All the efforts of the foremen to make the structure stand up to the
surf failed. "What the hell's going on, why does this damn son of a
bitch sand up all the time?" The contractor, a Chinese-cholo grouch
from Chiclayo, was tearing his hair out and telling the ocean and
everybody else to go fuck themselves. But no matter how much he
goddamned and go-fucked, the ocean said no. And, caballero, when
the ocean says no, it's no. Back then he wasn't twenty yet and was
feeling jumpy because he still could be called up for military service.

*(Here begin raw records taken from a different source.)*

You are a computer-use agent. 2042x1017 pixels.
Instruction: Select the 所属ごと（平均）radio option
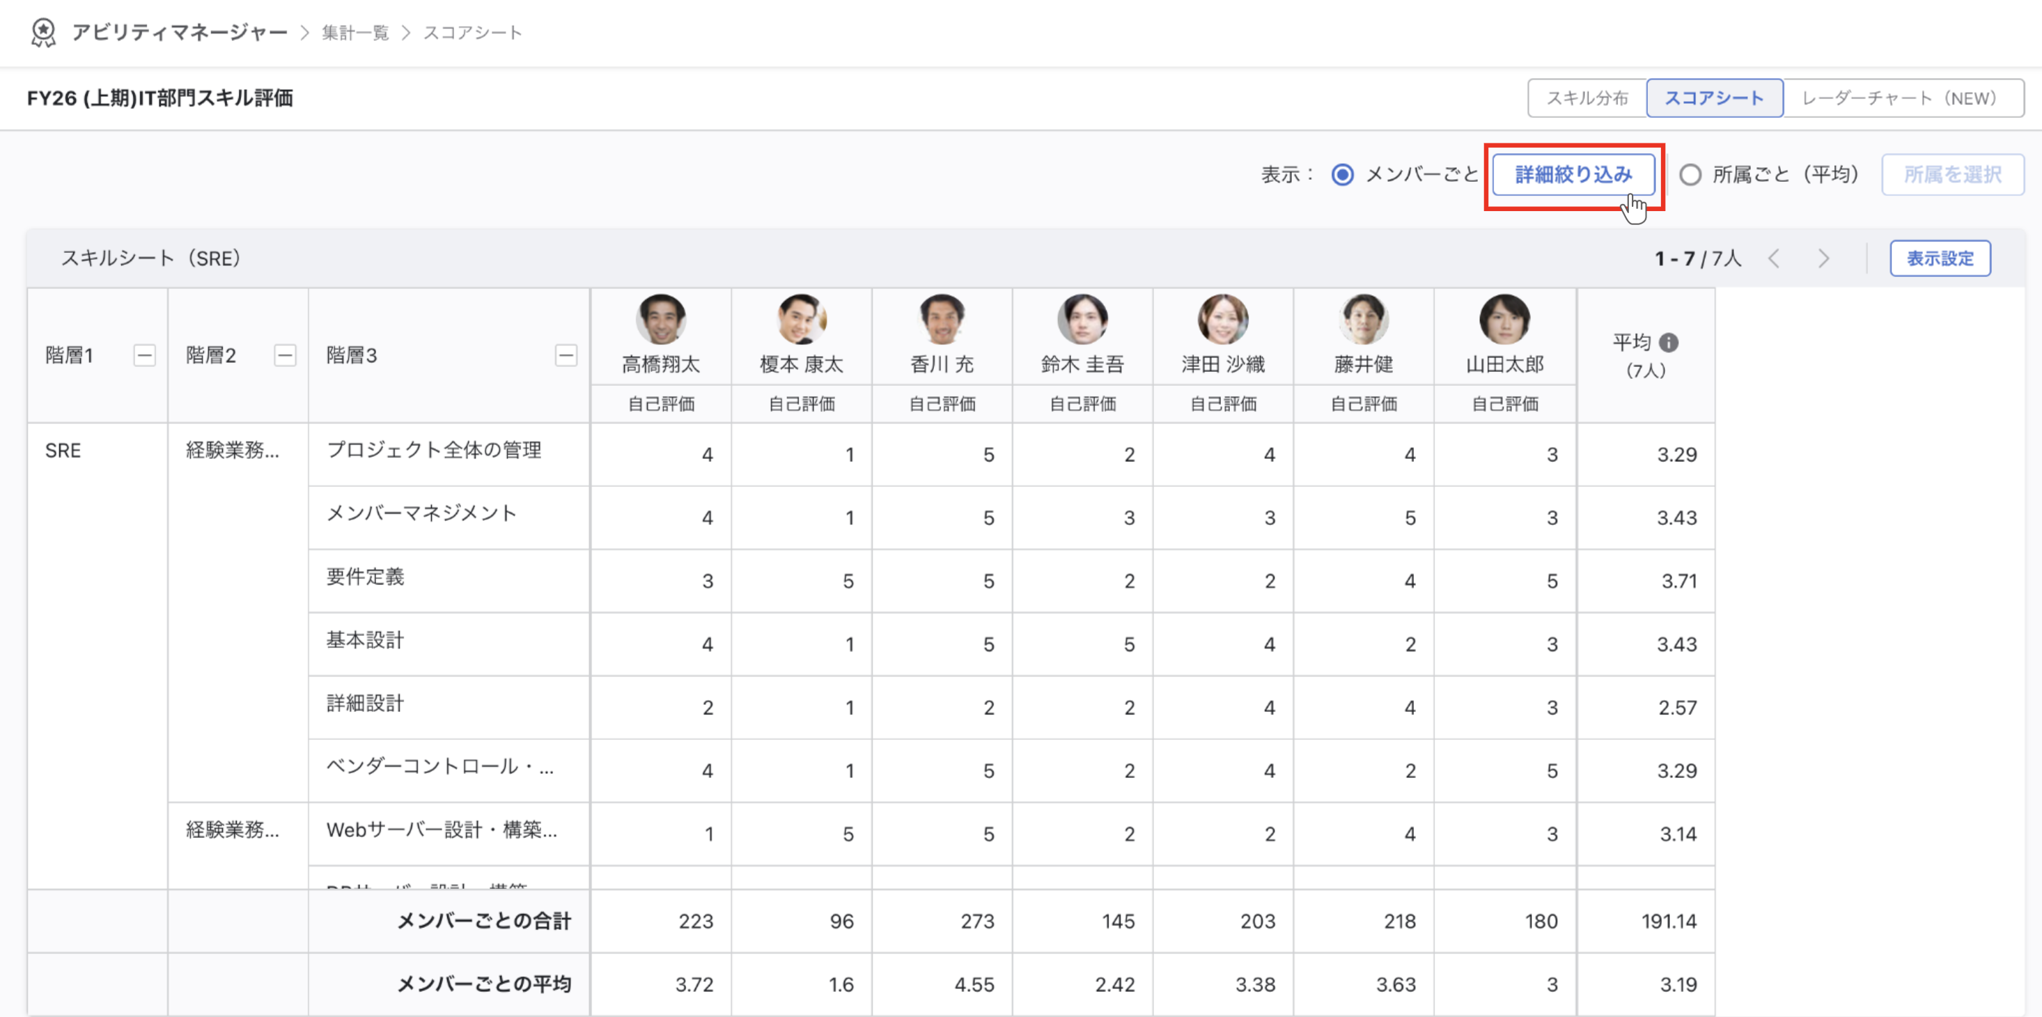1690,174
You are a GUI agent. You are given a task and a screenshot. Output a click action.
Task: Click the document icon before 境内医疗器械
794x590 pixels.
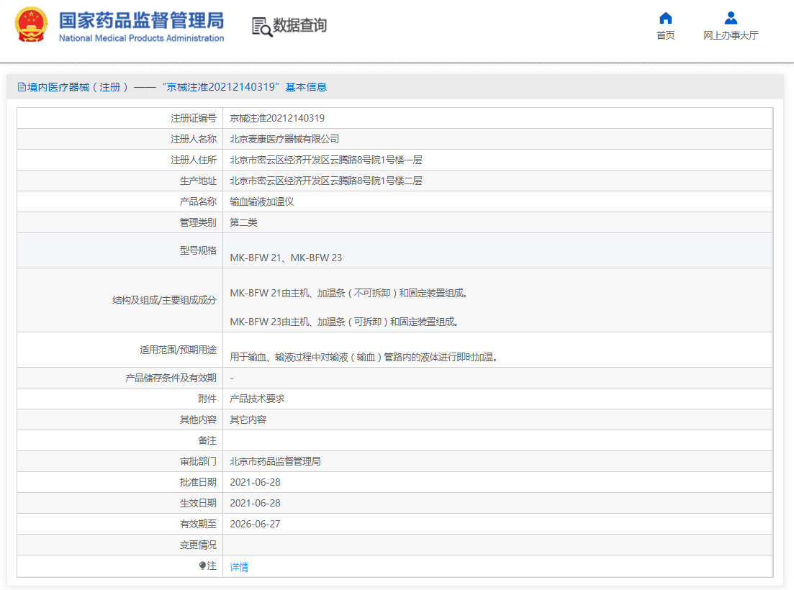click(x=22, y=87)
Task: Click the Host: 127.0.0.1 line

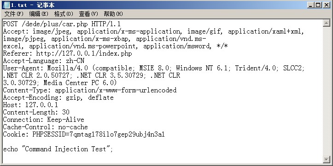Action: [x=30, y=105]

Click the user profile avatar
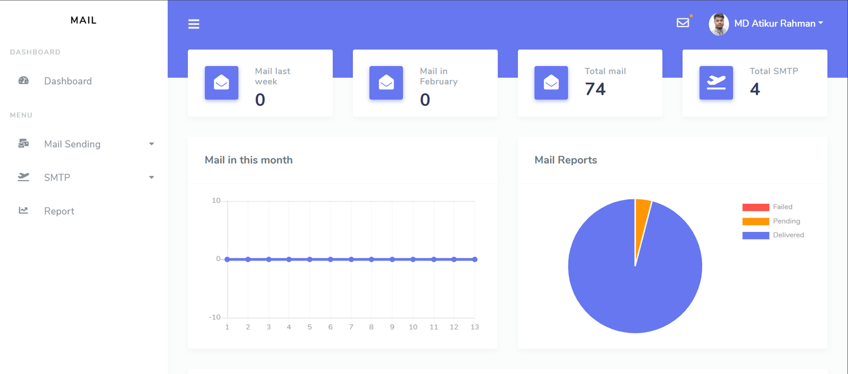click(x=719, y=24)
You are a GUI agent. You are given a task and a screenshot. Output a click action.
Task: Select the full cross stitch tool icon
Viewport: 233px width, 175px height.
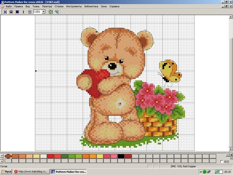(5, 12)
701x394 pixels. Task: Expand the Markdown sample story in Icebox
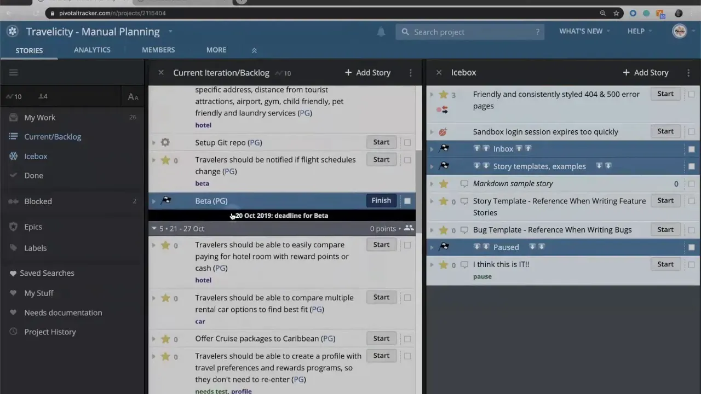point(432,184)
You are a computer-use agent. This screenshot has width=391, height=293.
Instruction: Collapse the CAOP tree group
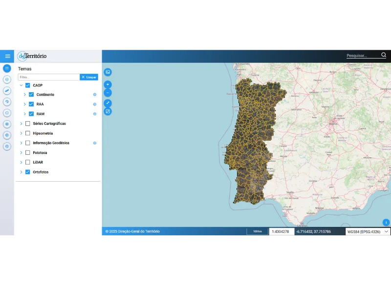click(21, 85)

Then Arquimedes started to think, to reflect, and instead of
calling it a whore, it occurred to him "to talk to the ocean." And, even
more important, "to listen to it the way you listen to a friend." He
raised his hand to his ear and adopted an attentive, humble
expression, as if he were receiving the secret confidences of the
ocean right now. The priest from the Church of Carmen de la Legua
once said, "Do you know who it is you're listening to, Arquimedes?
It's God. He tells you the wise things you say about the sea." Well,
maybe, maybe God lived in the sea. And that's how it happened. He
began to listen, and then, caballero, the sea made him feel that
instead of building there, where the sea didn't want the breakwater,
if they built fifty* meters to the north, toward La Punta, "the sea
would accept it." He went and told the contractor. At first the
Chiclayan almost pissed himself laughing, you can imagine. But
then, in sheer desperation, he said, "Let's give it a try, damn it." They
tried in the spot Arquimedes suggested, and the breakwater stopped
the sea cold. It's still there, all of it, resisting the rough surf. Word
got around and Arquimedes acquired a reputation as a "wizard," a
"magician," a "breakwater conjurer." Since then no breakwater was
built anywhere in Lima bay without the foremen or engineers
consulting him. Not only in Lima. They had taken him to Canete,
Pisco, Supe, Chincha, lots of places, for him to advise on the
construction of jetties. He was proud to say that in his long
professional life, he had made very few mistakes. Though
sometimes he had, because the only one who's never wrong is God,
caballero, and maybe the devil.
The ceviche burned as if the chili it contained were Arequipa
rocoto. When the bottle of beer was empty, I ordered another, which
we drank slowly, enjoying some excellent pork sandwiches on
French bread with a wonderful sauce of lettuce, onion, and chilies.